ふんどしの語源
「ふんどし」という言葉は江戸時代に普及したもののようです。それ以前は「たふさぎ」と呼ぶことが多かったらしく、古い文献ではたふさぎに「犢鼻褌」という漢字を当てています。
ふんどしの語源には諸説あります。私には語源について考察する能力はないので各種辞書や文献に載っているものを列挙しておきます。
ふんどしの語源
- 一、「踏み通し」がなまったものであるとする説。
- 二、馬や犬をつなぐ紐である「踏紐(ふもだし)」がなまったものであるとする説。
- 三.朝鮮語でふんどしを表す「褌衣」をhun-t-osと発音することから、朝鮮語から来ているという説。
- 四、「ほど(陰部)」にあたることから「ほどし」となり、さらに転音してふんどしになったとする説。
- 五、「糞土止」から来ているという説。
一般の辞書に採用されているのは一と二の説です。三の説ですが、朝鮮語には「フントス」などという言葉はないという人もいて、良くわかりません。
朝鮮語に詳しい方がいらっしゃったらご教示願います。
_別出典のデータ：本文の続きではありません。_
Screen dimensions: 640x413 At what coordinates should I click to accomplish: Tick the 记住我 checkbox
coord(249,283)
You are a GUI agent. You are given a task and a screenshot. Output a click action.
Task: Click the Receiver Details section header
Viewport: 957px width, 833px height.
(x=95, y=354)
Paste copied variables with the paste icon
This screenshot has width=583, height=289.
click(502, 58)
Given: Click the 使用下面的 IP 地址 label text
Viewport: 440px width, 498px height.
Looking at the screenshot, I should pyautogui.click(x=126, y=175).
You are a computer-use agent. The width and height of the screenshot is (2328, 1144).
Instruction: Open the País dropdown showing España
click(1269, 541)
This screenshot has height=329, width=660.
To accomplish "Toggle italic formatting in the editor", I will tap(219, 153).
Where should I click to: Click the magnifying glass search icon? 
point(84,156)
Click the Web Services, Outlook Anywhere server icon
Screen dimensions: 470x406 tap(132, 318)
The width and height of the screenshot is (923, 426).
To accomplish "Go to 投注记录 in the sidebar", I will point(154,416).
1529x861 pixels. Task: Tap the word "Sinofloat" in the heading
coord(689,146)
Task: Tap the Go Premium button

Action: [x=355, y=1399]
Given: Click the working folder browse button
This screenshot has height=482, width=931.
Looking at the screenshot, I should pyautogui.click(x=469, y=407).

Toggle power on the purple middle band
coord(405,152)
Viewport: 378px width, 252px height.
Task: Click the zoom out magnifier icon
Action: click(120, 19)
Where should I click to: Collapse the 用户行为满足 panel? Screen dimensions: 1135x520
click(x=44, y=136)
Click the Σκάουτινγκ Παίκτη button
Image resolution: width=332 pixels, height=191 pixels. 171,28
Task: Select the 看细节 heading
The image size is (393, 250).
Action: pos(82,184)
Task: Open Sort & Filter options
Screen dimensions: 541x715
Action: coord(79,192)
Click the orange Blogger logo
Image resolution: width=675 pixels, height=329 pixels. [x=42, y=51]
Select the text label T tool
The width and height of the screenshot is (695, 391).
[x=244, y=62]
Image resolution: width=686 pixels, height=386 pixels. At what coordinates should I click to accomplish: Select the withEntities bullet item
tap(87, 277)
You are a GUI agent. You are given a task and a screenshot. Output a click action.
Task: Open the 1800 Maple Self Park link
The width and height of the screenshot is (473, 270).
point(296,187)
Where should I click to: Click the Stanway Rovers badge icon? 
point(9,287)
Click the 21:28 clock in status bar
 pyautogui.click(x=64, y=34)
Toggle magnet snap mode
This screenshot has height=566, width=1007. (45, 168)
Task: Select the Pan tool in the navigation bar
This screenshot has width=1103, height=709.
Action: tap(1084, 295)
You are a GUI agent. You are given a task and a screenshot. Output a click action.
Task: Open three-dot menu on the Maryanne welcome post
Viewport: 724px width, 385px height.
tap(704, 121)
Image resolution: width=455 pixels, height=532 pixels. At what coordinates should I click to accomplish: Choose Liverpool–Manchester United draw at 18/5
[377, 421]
五、はまあ半分冗談の当て字でしょう。
犢鼻褌の語源
犢鼻褌(とくびこん)の「犢」の字は子牛を意味します。ふんどしを締めた股間のふくらみが子牛の鼻にていているから、というのが犢鼻褌の由来です。
支那から伝わった犢鼻褌という漢字に日本人は「たふさぎ」というやまとことばを当てました。「たふさぎ」については後述します。
褌という漢字について
では、犢鼻褌の「褌」という漢字の字本来の意味はどうなのでしょう。「軍」は会意文字で、車でまるく取り囲んでいる状態を表します。そこから派生して、「軍」には二つの意味があります。一つは「陣地」「軍隊」「兵隊」の意味で、もう一つは「めぐらす」あるいは「まるくなる」という意味です。「運(はこぶ、めぐらす)」「渾(まるいかたまり)」という場合は後者です。「褌」は衣扁に「軍」と書きますが、軍隊の方の意味ではなく布でまるく取り囲むことを表しています。
たふさぎの語源
褌の別称として「たふさぎ」があります。たふさぎの語源にも諸説があります。
- 一、 陰部を手で隠したことから、「手塞ぎ」となりこれから転じた。
- 四、 腰から布を下げたことから「太布(たふ)下げ」と呼び、これがなまった。「たふ」とは樹皮から作った布の古い言い方。
越中褌の語源
越中とは現在の富山県付近を指す言葉ですが、そこが越中褌発祥の地であるというわけではなさそうです。
- 一、 江戸時代の延宝年間、越中という遊女がおり、客に自分の縮緬の腰巻を割いて。客の褌としたことに因む。
- 二、 上州の秋元越中守が利根川の河川工事に従事する人夫に着けさせたのが始まりであるとの説。
- 三、天明・寛政年間に松平越中守が、倹約のため六尺褌より布が少なくて済む越中褌を奨励したことが由来であるとする説。